=== Begin Enclosure ===
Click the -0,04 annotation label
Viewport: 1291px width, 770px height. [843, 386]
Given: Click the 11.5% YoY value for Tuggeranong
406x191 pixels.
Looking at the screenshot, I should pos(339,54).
=== End Enclosure ===
#### Work to be completed:
Reproduce the entries above in full, verbatim.

#### Output for this task:
Click the -0,04 annotation label
Viewport: 1291px width, 770px height. [843, 386]
Given: Click the 11.5% YoY value for Tuggeranong
406x191 pixels.
Looking at the screenshot, I should pos(339,54).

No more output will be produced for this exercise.